§ **Exercise prompt**:
Nothing but the lines from the one with "Task: Select the Clone Stamp tool" through the last line of the entries below should appear in the copy, please, and no pictures.

---- Supplied data

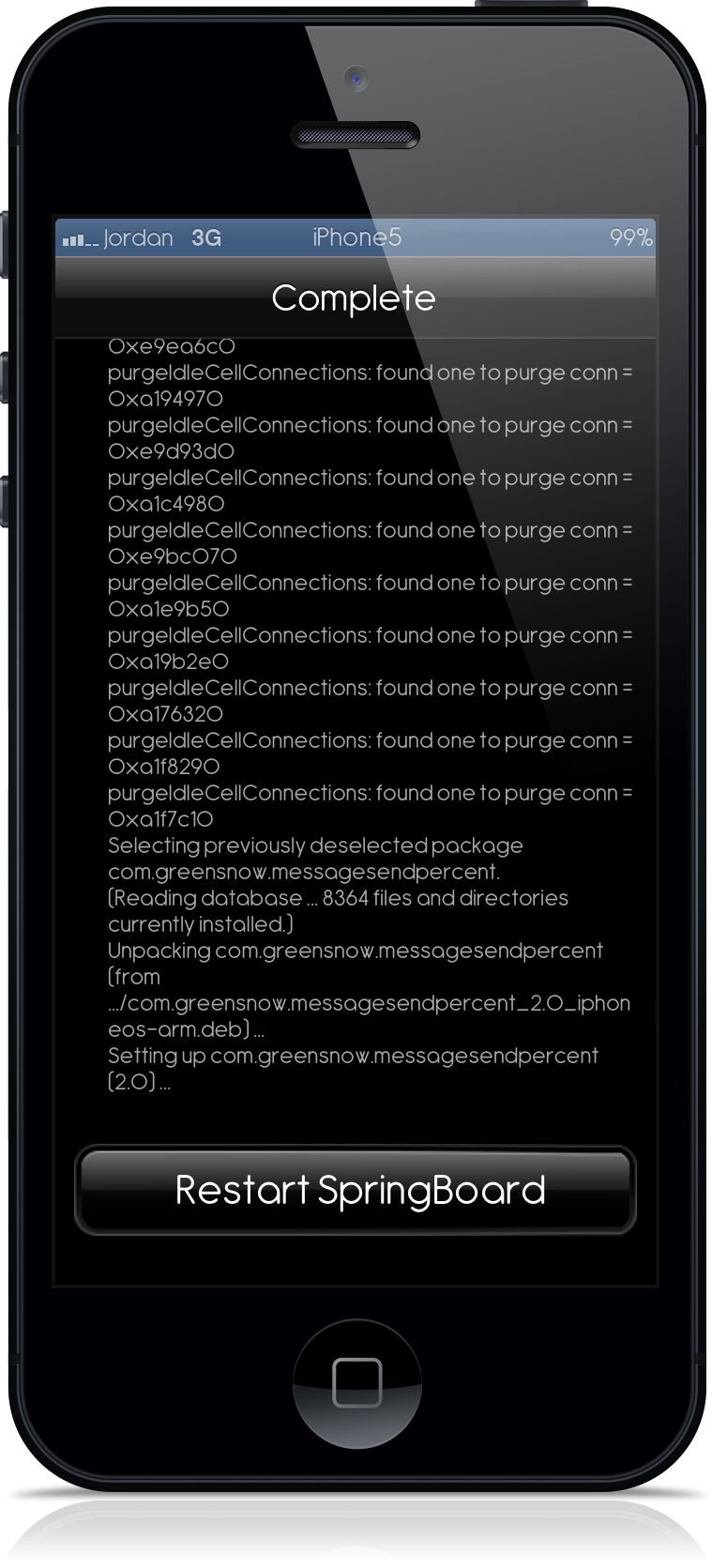Click the messagesendpercent_2.0_iphoneos-arm.deb path line
Screen dimensions: 712x1568
click(x=369, y=1016)
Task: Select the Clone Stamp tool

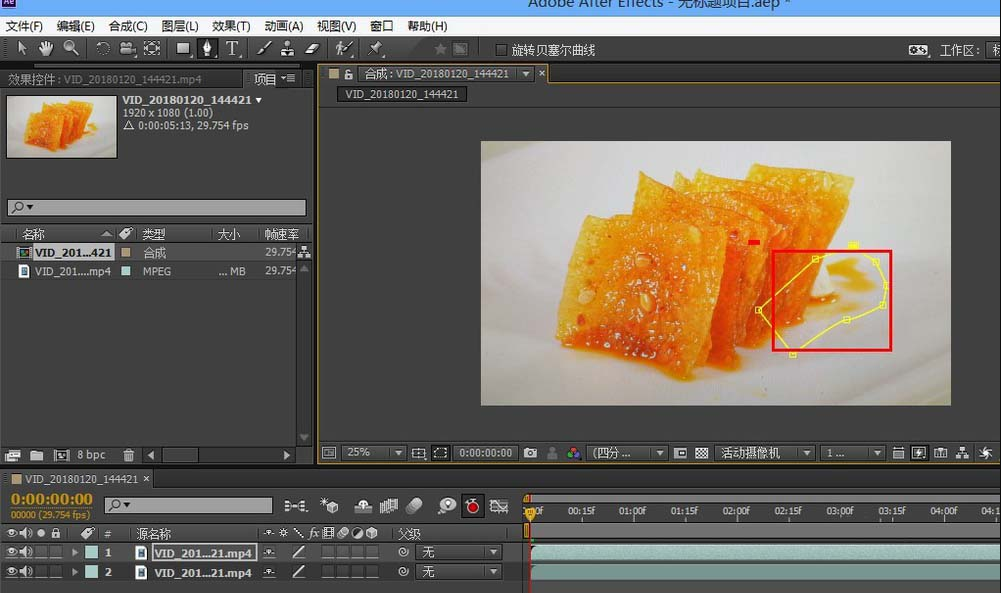Action: pos(287,48)
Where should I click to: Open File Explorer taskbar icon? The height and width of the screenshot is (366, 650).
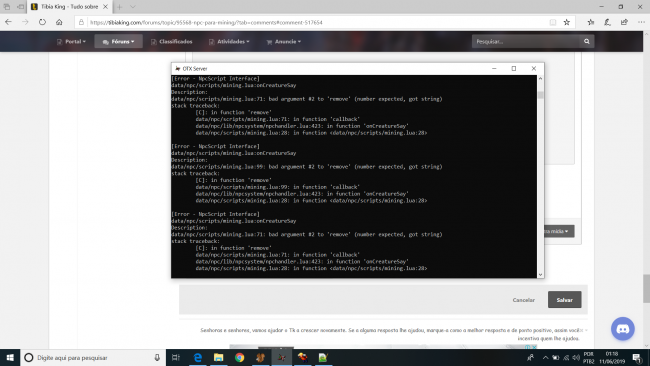click(x=218, y=357)
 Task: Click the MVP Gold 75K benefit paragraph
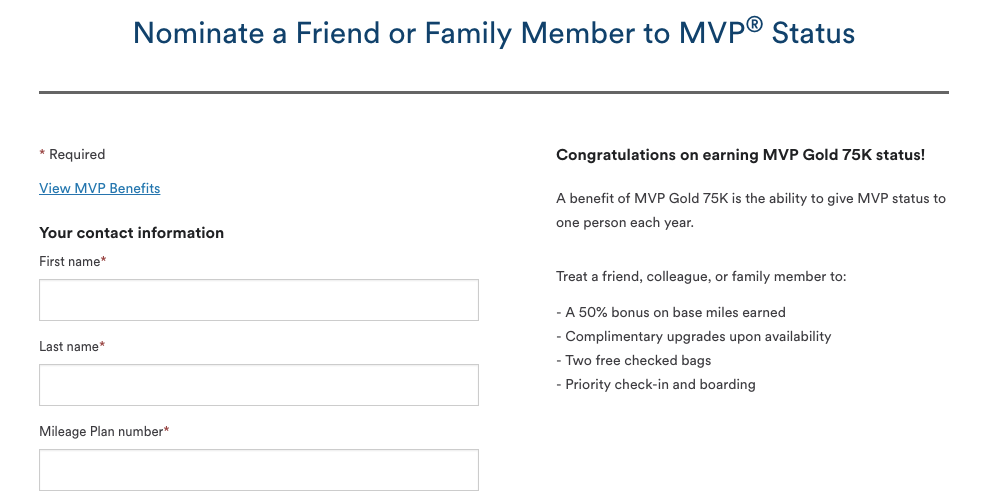coord(750,210)
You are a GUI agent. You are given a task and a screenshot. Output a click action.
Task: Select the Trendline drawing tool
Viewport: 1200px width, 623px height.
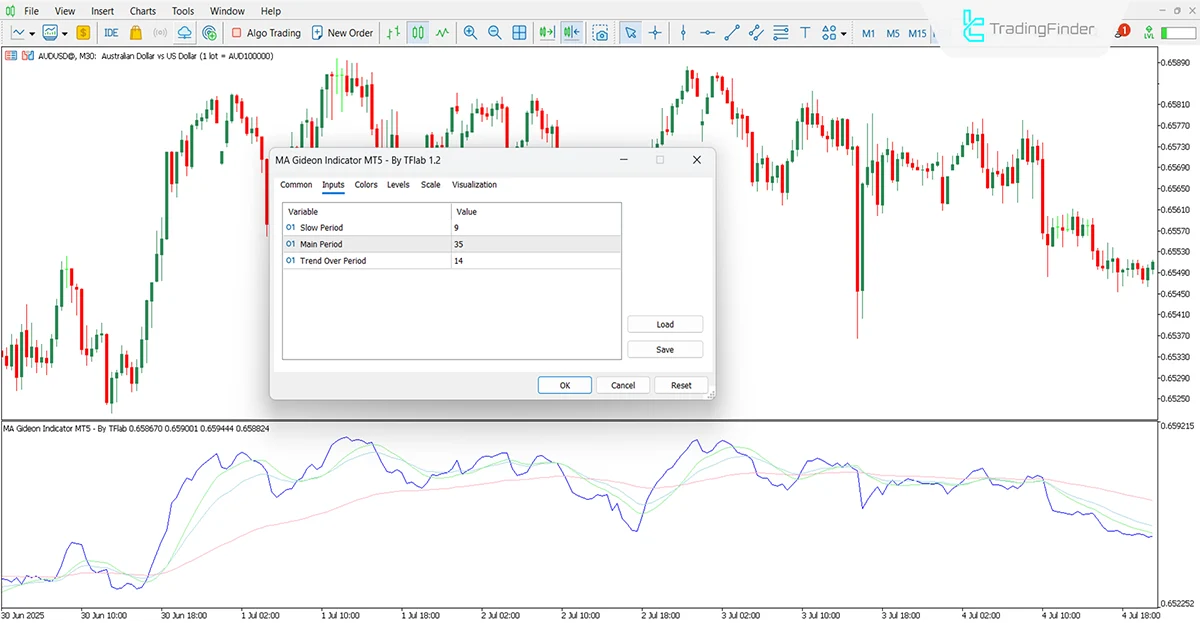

--------

§ **Answer to this task**:
Task: Select the Clone Stamp tool

Action: pos(287,48)
Where should I click to: Open File Explorer taskbar icon? The height and width of the screenshot is (366, 650).
click(x=218, y=357)
 Task: Click the MVP Gold 75K benefit paragraph
coord(750,210)
You are a GUI agent. You are given a task and a screenshot. Output a click action.
Task: Select the Trendline drawing tool
Viewport: 1200px width, 623px height.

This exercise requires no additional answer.